▸ **WHAT YOU SHOULD DO**: Reproduce word for word the stretch of rows from the line containing "Task: Go to T-ShirtCo logo homepage" through the last row below.

▸ **STORED RECORDS**:
"""

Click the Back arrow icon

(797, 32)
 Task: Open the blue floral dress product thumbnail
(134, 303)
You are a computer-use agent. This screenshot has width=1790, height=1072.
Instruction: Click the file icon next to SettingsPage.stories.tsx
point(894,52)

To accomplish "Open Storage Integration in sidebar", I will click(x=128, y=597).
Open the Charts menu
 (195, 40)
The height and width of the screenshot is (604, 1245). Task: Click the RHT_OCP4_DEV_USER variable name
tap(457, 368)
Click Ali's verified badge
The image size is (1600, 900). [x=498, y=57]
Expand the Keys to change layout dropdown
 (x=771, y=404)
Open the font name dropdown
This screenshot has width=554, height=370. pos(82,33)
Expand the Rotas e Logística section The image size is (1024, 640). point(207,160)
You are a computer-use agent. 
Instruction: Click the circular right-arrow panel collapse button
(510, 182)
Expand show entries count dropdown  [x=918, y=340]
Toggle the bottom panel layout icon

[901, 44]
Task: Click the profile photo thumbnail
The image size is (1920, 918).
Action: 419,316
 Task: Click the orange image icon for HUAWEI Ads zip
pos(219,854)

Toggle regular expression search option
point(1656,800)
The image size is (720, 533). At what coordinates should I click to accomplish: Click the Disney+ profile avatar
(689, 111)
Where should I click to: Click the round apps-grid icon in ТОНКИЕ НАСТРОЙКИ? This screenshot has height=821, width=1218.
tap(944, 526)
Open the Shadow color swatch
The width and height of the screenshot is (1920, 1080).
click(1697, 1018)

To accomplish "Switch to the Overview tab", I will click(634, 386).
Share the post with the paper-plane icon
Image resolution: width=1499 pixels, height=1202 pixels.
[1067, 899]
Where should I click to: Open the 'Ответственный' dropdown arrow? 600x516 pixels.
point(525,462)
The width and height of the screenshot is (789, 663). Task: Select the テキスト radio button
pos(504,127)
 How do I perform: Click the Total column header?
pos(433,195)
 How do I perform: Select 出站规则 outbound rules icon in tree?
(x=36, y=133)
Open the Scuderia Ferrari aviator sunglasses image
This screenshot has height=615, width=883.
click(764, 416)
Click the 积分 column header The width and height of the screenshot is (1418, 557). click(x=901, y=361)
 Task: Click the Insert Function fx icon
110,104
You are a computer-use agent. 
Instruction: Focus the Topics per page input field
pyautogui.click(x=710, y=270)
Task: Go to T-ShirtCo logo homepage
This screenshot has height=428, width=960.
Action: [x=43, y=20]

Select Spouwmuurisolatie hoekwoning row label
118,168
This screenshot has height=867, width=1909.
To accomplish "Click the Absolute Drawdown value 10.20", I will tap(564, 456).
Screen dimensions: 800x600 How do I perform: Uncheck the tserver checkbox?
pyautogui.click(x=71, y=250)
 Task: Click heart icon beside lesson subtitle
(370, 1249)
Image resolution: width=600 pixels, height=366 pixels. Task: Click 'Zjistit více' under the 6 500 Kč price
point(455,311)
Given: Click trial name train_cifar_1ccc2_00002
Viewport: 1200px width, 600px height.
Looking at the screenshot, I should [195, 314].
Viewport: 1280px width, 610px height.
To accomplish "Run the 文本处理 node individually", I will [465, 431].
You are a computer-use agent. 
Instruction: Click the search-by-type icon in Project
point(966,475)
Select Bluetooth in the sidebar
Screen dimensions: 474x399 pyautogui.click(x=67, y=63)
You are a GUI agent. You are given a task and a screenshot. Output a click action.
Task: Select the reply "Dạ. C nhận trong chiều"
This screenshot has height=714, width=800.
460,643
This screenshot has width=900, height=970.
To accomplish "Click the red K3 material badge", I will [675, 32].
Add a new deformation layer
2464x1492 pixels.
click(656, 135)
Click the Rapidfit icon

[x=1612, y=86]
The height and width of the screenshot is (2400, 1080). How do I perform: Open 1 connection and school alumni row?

"""

▸ **FINAL RESULT**:
Task: Go to T-ShirtCo logo homepage
This screenshot has height=428, width=960.
Action: [x=43, y=20]

Select Spouwmuurisolatie hoekwoning row label
118,168
This screenshot has height=867, width=1909.
To accomplish "Click the Absolute Drawdown value 10.20", I will tap(564, 456).
Screen dimensions: 800x600 How do I perform: Uncheck the tserver checkbox?
pyautogui.click(x=71, y=250)
 Task: Click heart icon beside lesson subtitle
(370, 1249)
Image resolution: width=600 pixels, height=366 pixels. Task: Click 'Zjistit více' under the 6 500 Kč price
point(455,311)
Given: Click trial name train_cifar_1ccc2_00002
Viewport: 1200px width, 600px height.
Looking at the screenshot, I should [195, 314].
Viewport: 1280px width, 610px height.
To accomplish "Run the 文本处理 node individually", I will [465, 431].
You are a computer-use agent. 
Instruction: Click the search-by-type icon in Project
point(966,475)
Select Bluetooth in the sidebar
Screen dimensions: 474x399 pyautogui.click(x=67, y=63)
You are a GUI agent. You are given a task and a screenshot. Output a click action.
Task: Select the reply "Dạ. C nhận trong chiều"
This screenshot has height=714, width=800.
460,643
This screenshot has width=900, height=970.
To accomplish "Click the red K3 material badge", I will [675, 32].
Add a new deformation layer
2464x1492 pixels.
click(656, 135)
Click the Rapidfit icon

[x=1612, y=86]
The height and width of the screenshot is (2400, 1080). How do I perform: Open 1 connection and school alumni row?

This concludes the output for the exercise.